L'obiettivo è di offrire soluzioni abitative a costi sostenibili per le famiglie. La scadenza, salvo proroghe, è prevista per il 26 febbraio 2026
Il bando è per complessive 36 unità immobiliari distribuite su tutto il territorio regionale
(UNWEB) Terni Riguarda 36 alloggi distribuiti in tutto il territorio regionale ed è frutto di un importante lavoro di confronto con i sindacati degli inquilini, l'apertura, da parte di Ater Umbria, del Bando n. 01/2026 per la formazione di una graduatoria per la locazione di immobili a canone concordato. L'obiettivo è quello di contrastare il disagio abitativo e offrire soluzioni a costi sostenibili per le famiglie umbre. Gli appartamenti sono situati in numerosi comuni, tra cui Perugia (11 alloggi), Terni (7 alloggi), Acquasparta (5 alloggi), Giano dell'Umbria (4 alloggi), Foligno (3 alloggi), Spoleto (3 alloggi), Marsciano (1 alloggio), Città della Pieve (1 alloggio) e Corciano (1 alloggio).
I canoni mensili agevolati partono dai circa 93 euro per le unità più piccole fino a oltre 400 euro per le metrature più ampie, unità che sono di varie metrature, dai due ai massimo cinque componenti.
Possono presentare domanda i soggetti che dichiarino di essere cittadini italiani, comunitari o stranieri con regolare permesso di soggiorno (almeno biennale per i lavoratori) e residenti in un comune della regione. È richiesto un Isee non superiore a 45.000 euro.

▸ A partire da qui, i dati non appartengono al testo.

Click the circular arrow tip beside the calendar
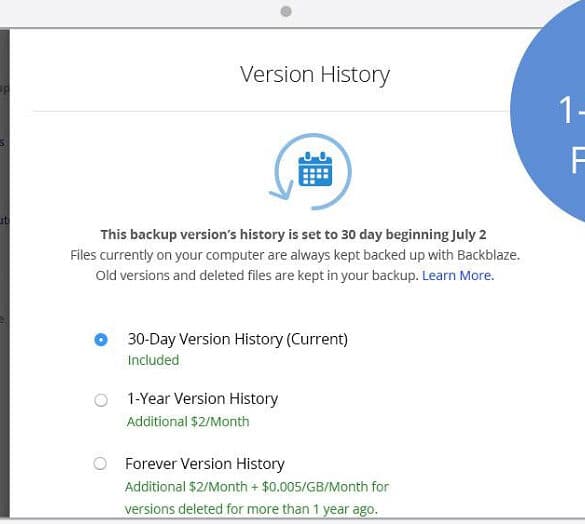coord(281,190)
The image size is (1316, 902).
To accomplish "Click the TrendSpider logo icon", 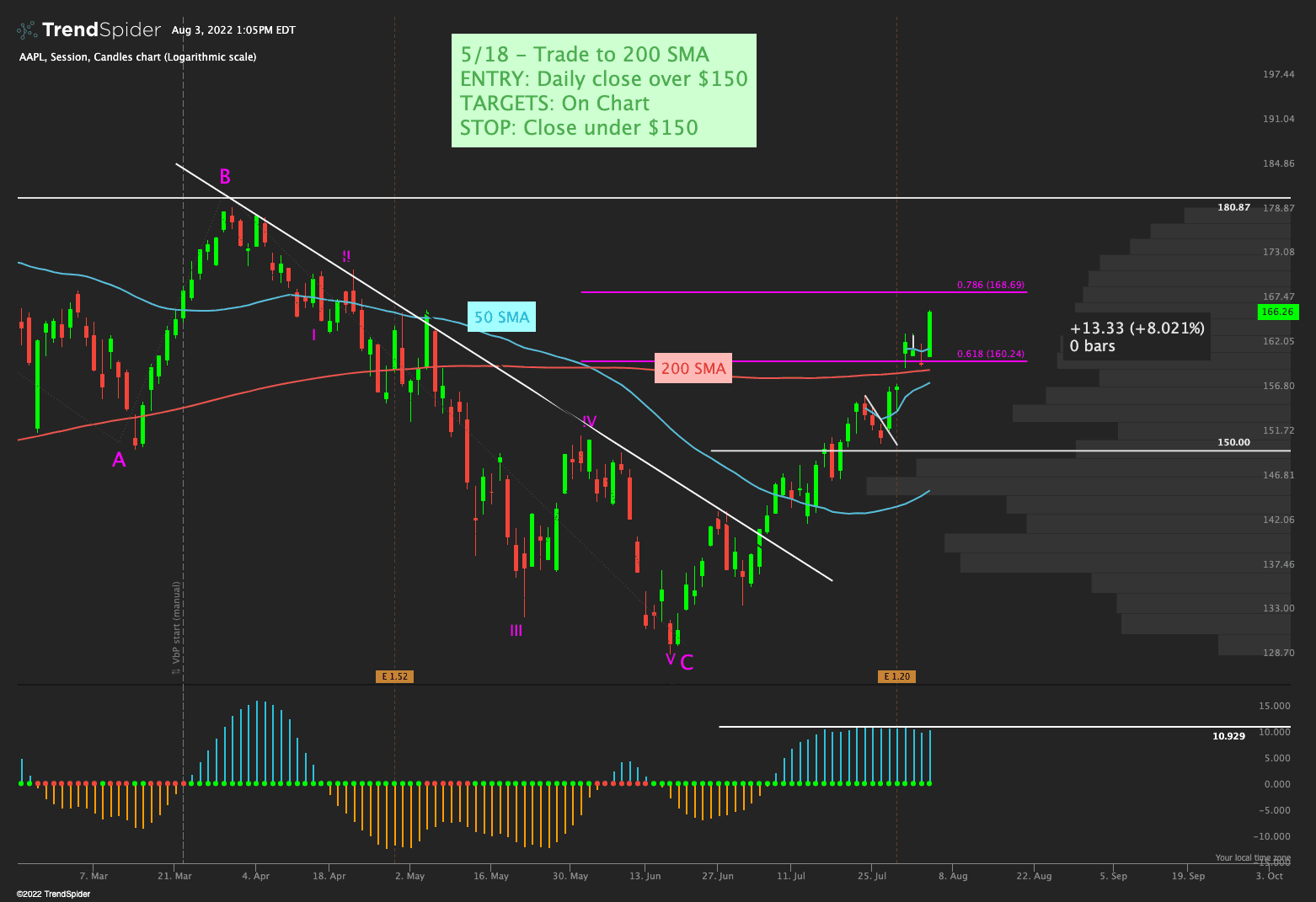I will [27, 30].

Qualora l'indicatore sia inferiore a 12.000 euro è necessaria la firma di un garante con reddito superiore a tale soglia.
Tra i requisiti, che devono essere mantenuti dalla presentazione della domanda fino alla firma del contratto e per l'intera durata della locazione, quello di non possedere altri alloggi adeguati in Umbria, né aver subito sfratti per morosità o gravi inadempienze contrattuali. Inoltre, non avere pendenze economiche con Ater o aver ricevuto provvedimenti di decadenza da alloggi pubblici e di accettare le norme contenute nel regolamento di gestione degli alloggi di proprietà Ater, delle parti e dotazioni comuni dei fabbricati e di ripartizione dei conseguenti oneri, di cui é possibile prendere visione nella sezione del sito internet www.ater.umbria.it.
Le domande saranno valutate da un'apposita Commissione, nominata da un dirigente competente, costituita da tre membri: un presidente, individuato tra i dipendenti della Regione Umbria o dei Comuni in cui ricadono gli alloggi oggetto del bando e due componenti scelti tra i funzionari dell'Azienda stessa. La Commissione provvederà all'istruttoria delle domande, attribuendo i relativi punteggi ed effettuerà la verifica della
corrispondenza delle dichiarazioni relativamente allo stato di famiglia degli aspiranti assegnatari, previa l'esclusione. La Commissione si riserva la facoltà di valutare la conformità del rispetto delle condizioni di eterogeneità socio-culturale all'interno del fabbricato scelto da ciascun richiedente e procederà alla valutazione dei punteggi e, all'esito delle attività istruttorie, alla conseguente formulazione della graduatoria delle richieste per gli alloggi.
In caso di parità di punteggio, si procederà in sede pubblica, previa adeguata pubblicità e
informativa agli interessati, al sorteggio tra le richieste.
La graduatoria rimarrà valida fino alla formulazione della successiva.
Ater Umbria, prima dell'apertura delle richieste pervenute, si riserva la facoltà di apportare
delle variazioni e/o integrazioni all'elenco degli alloggi indicati nel bando, poiché è presumibile che l'Azienda riacquisisca medio tempore la disponibilità di alcuni nel territorio
regionale, adeguando conseguentemente anche il termine ultimo per la presentazione della domanda.
Il contratto di locazione avrà una durata di tre anni, rinnovabile per ulteriori due, garantendo stabilità abitativa a canoni inferiori rispetto a quelli di mercato.
Le domande devono essere inoltrate esclusivamente online compilando il form in questo link: https://forms.gle/aDPKMbdKG9iSzMnv8.
Il termine ultimo per l'invio delle istanze è fissato per le ore 23:59 del 26 febbraio 2026. Gli uffici Ater di Perugia e Terni restano a disposizione dei cittadini, previo appuntamento, per fornire supporto tecnico nella compilazione e nella digitalizzazione dei documenti.